Congratulations to six Kansas schools that were named Blue Ribbon schools by the U.S. Department of Education. The five public schools and one private school that earned the honor are Central Plains Elementary (USD 112), Corinth Elementary (USD 512), Clear Creek Elementary (USD 232), McCarthy Elementary (USD 489), Lakewood Elementary (USD 229) and Holy Rosary – WEA Catholic Elementary in Bucyrus. These schools are among the 362 public and private schools recognized across the country. The designation is based on either a school’s overall academic performance or progress in closing achievement gaps among student subgroups. Central Plains Elementary earned the award based on closing achievement gaps, while the others were received recognition based on overall academic performance. The performances in both closing achievement gaps and overall performance are based on state assessment scores.
These results are consistent with the grades those schools earned in KPI’s A-F grading system. All four schools earned an overall grade of B and are among the highest achievers in the state. (Holy Rosary is not included because KPI has not yet graded private schools.)
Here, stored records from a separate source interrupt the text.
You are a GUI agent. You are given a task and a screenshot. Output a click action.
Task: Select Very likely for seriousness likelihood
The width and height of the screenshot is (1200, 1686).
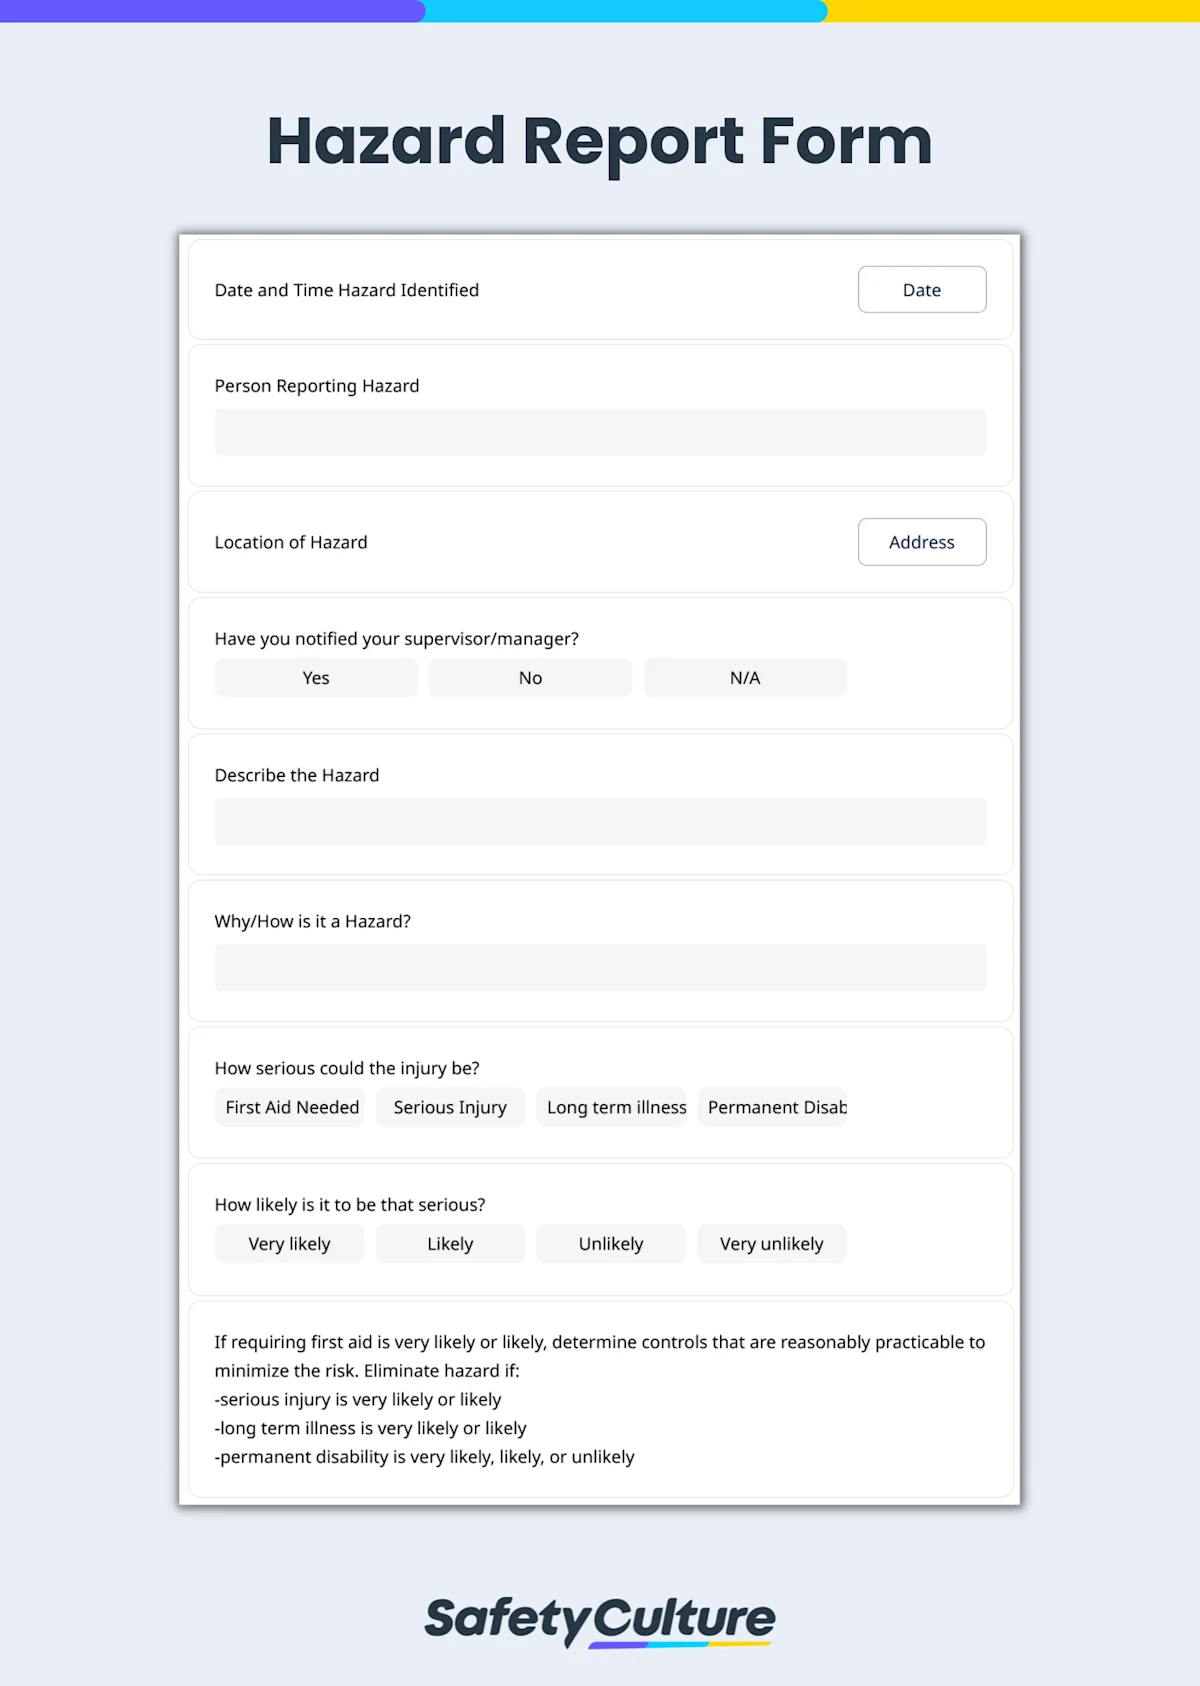click(x=289, y=1243)
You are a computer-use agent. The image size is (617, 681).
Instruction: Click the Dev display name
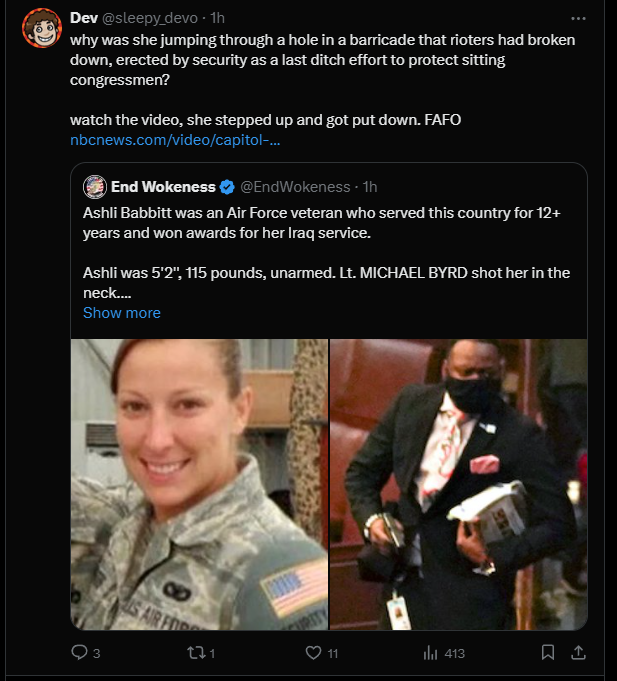(84, 18)
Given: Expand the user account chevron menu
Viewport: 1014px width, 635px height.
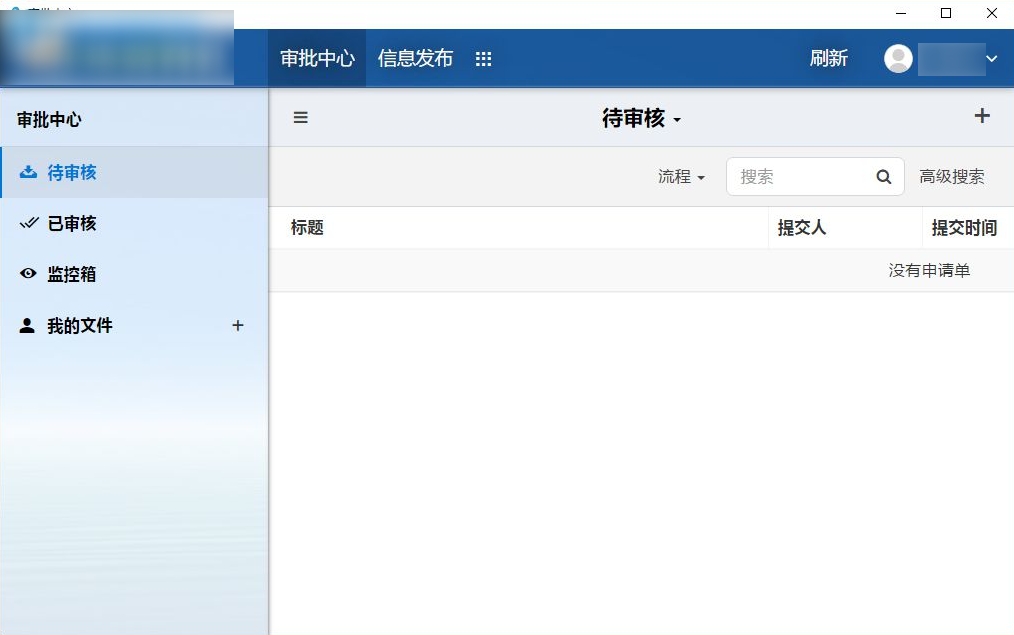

A closer look at some relevant data reveals more insight into the schools. Four of the five schools that received performance awards, Clear Creek, McCarthy, Lakewood, and Holy Rosary, have very few low-income students – no school has more than 7% of the students in any of those schools qualify for free/reduced lunches. However, McCarthy Elementary stands in stark contrast to the others. At the time of their application, 40% of McCarthy students were eligible for free/reduced lunches.
Although McCarthy is recognized as a Blue Ribbon school for overall performance, they also made a significant improvement in closing income-based achievement gaps from 2017 to 2018. The table tells the tale.
The gap in math achievement dropped 11.1 percentage points. In ELA the reduction was even bigger: 14 percentage points. More impressively, these reductions aren’t the product of an overall reduction in student performance. While state average achievement for all students dipped from 2017 to 2018, McCarthy’s students increased over 4 percentage points in math and over 9 percentage points in ELA.
Public schools frequently blame poor assessment performance on low-income levels of their students, as if economic status is a precursor to student outcomes. That is simply a myth, and I experienced countless kids in my 17 years in Kansas classrooms where income, one way or the other, had no impact on student achievement. McCarthy Elementary is further evidence similar to my experience. That school shows high achievement among its students, improved assessment scores and reduced income-related achievement gaps are achievable regardless of income level of the students.
Over the last decade, the education establishment has embraced being data-driven in focusing on improving student success. The state assessment results are an example of data that measures how well students are doing. Results from the 2019 state assessments were just released last week by KSDE. Those scores will reveal which schools across the state are on a similar achievement trajectory as McCarthy Elementary in Hays, and which ones continue to lag.